_Exercise task 1_: Starting at "# SOLD! 50gal" and stopping after "for each side.", can you give that part of the aquarium sale thread again with "divider" renamed to "partition"?
_Exercise task 2_: Can you condense the paragraph in the aquarium sale thread that opens with "Hoping to get around $100" into a shorter version that keeps its main facts?
_Exercise task 3_: Could you pick up the aquarium sale thread at its last line and write what comes next?

_Document_:
# SOLD! 50gal Long 48x12.5x18 w/ divider



## TriCitys (Nov 6, 2010)

SOLD! Yeah ironic huh! No thanks to you guys

I have a 50gallon long tank, with divider siliconed in. Holds water
Its 48"x12.5"x18"high or so

It comes with a bunch of older aquarium stuff:
2 Canopys, 1 for each side. 
2 heaters, unsure on wattage (Instructions for 1)
3 Air Pumps, lots tubing (original boxes and instructions)
Under gravel filter, some peices still new in box + plastic wrap
Net, 2 light bulbs
Small Ornaments
No cracks, Tank holds water, all electronics are in working order.
I would be looking to sell this aquarium so I can purchase something more the size I am looking for

Hoping to get around $100 for it as most of the aquariums ive been seeing without stuff for sale this size are $200+ But please shoot me a PM if you wish to discuss anything, (I would love to be able to purchase a larger exo terra terrarium)
But I really want it GONE! MAKE ME AN OFFER














































Thanks! Please PM


----------



## djamm (Sep 25, 2010)

Good luck with the sale... looks like a good breading tank and or betta tank...

Cheers,


----------



## TriCitys (Nov 6, 2010)

Thanks for the helpful post..... =S I Highly doubt the lightbulbs in that bag are from 86....

Bump


----------



## TriCitys (Nov 6, 2010)

UPDATED:
Everythings had a wipe down and the tank does infact hold water. 

Bump


----------



## Mike Hunt (Sep 13, 2010)

_Information supplied_:
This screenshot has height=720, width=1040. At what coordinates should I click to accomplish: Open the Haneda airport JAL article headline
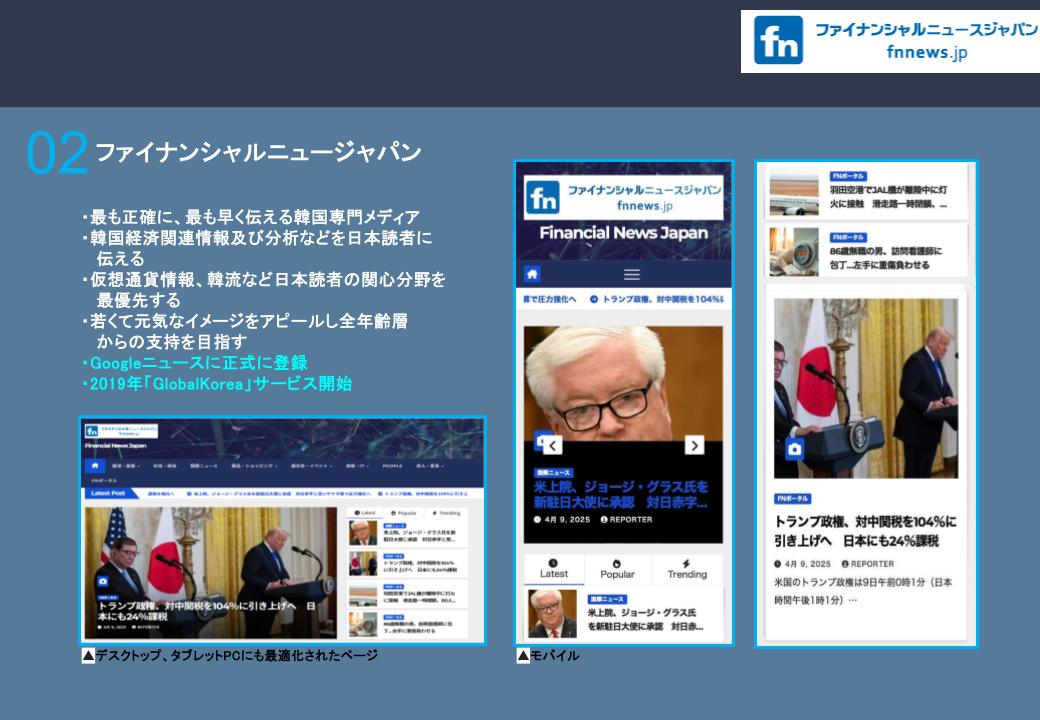pyautogui.click(x=888, y=196)
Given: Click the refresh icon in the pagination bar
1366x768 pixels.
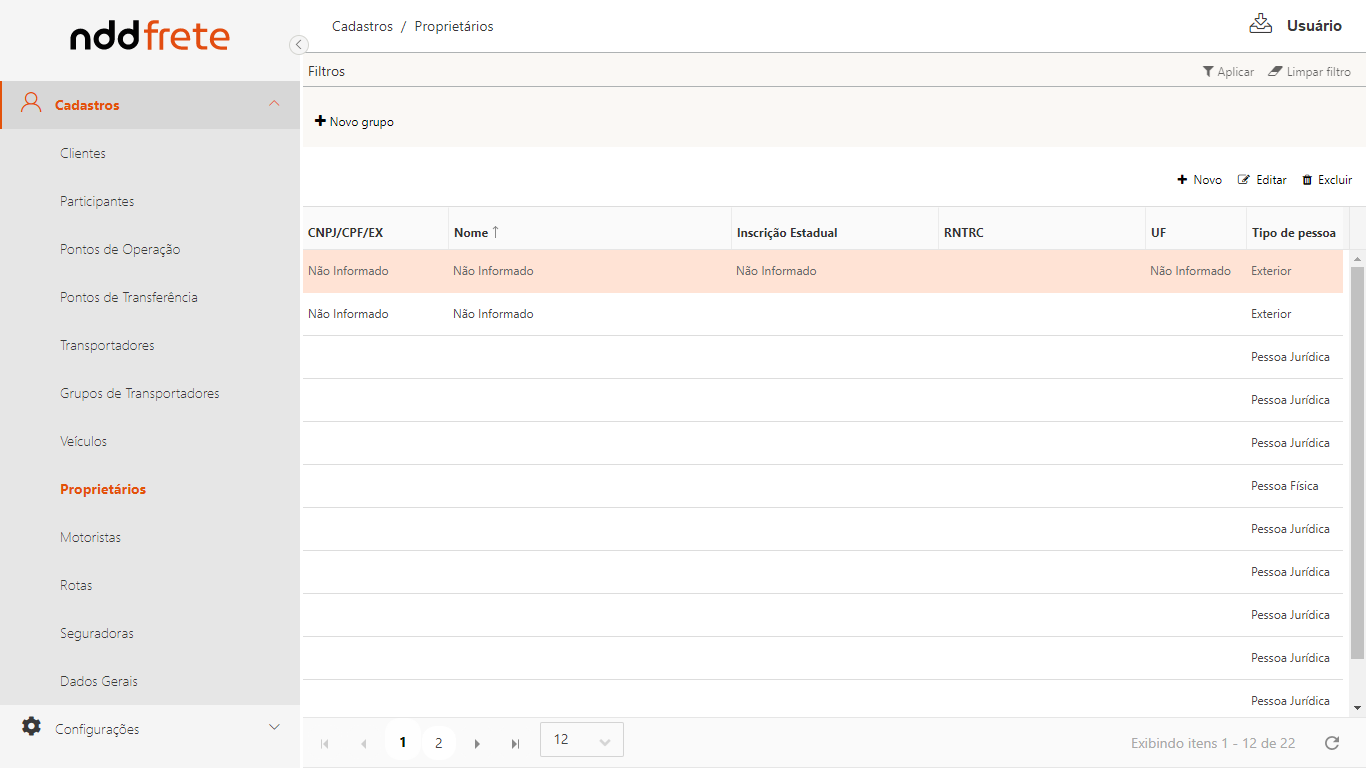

_Right answer 1_:
# SOLD! 50gal Long 48x12.5x18 w/ partition



## TriCitys (Nov 6, 2010)

SOLD! Yeah ironic huh! No thanks to you guys

I have a 50gallon long tank, with partition siliconed in. Holds water
Its 48"x12.5"x18"high or so

It comes with a bunch of older aquarium stuff:
2 Canopys, 1 for each side.

_Right answer 2_: The seller hopes to get about $100, since tanks this size sold without accessories usually go for $200 or more. Buyers can send a PM to discuss, and the seller would like to buy a larger exo terra terrarium.

_Right answer 3_:
Very Nice Tank !


----------



## TriCitys (Nov 6, 2010)

Bump Up
I really want it gone
Please make me an offer.
Just need to be able to get an Exo Terra from it atleast while their still on sale!


----------



## TriCitys (Nov 6, 2010)

Bump

Reduced $100
I need it gone


----------



## Brisch (May 13, 2010)

would it be hard to remove the divider you think?


----------



## Brisch (May 13, 2010)

.........................................


----------



## TriCitys (Nov 6, 2010)

Gosh, glad I'm not apart of the fish community :S
Was that really necessary?
Sorry I dont feel like including every 1/16th of an inch in my dimensions just to prove the tanks size. I'm not going to run around saying its a 48.26487... gallon

Bump


----------



## Brisch (May 13, 2010)

sorry didnt mean to offend, only said what I said because i need 50+ gallons


----------



## TriCitys (Nov 6, 2010)

Just Another bump


----------



## djamm (Sep 25, 2010)

Great breader tank....for someone....


----------



## TriCitys (Nov 6, 2010)

Fridays bump

So far ive had 6 people tell me they want it or want to come and look at it, then flake out before they even get my address.


----------



## TriCitys (Nov 6, 2010)

Bump for saturday


----------



## TriCitys (Nov 6, 2010)

bump
No i will not deliver


----------



## TriCitys (Nov 6, 2010)

bump for monday
will not seperate objects


----------



## TriCitys (Nov 6, 2010)

monday bump


----------



## TriCitys (Nov 6, 2010)

okay bump for wednesday.
No reasonable offers refused
I have found an enclosure and could just use the exta cash for gas money.


----------



## TriCitys (Nov 6, 2010)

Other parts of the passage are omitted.